(Stored items)
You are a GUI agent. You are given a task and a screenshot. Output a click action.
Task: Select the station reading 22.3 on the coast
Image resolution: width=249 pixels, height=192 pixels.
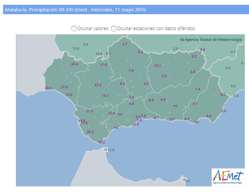[x=48, y=88]
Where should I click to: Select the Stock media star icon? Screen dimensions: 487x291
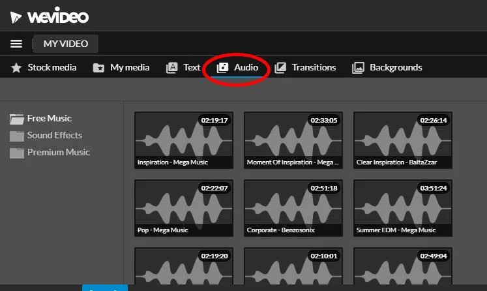[16, 67]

WHAT THE TASK REQUIRES> No pictures belong in the output. It should reproduce exactly the lines from the one containing "Where should I" through the end of the data, both ends included.

ANSWER TO THIS PROBLEM>
Where should I click to: Select the Stock media star icon? Screen dimensions: 487x291
[16, 67]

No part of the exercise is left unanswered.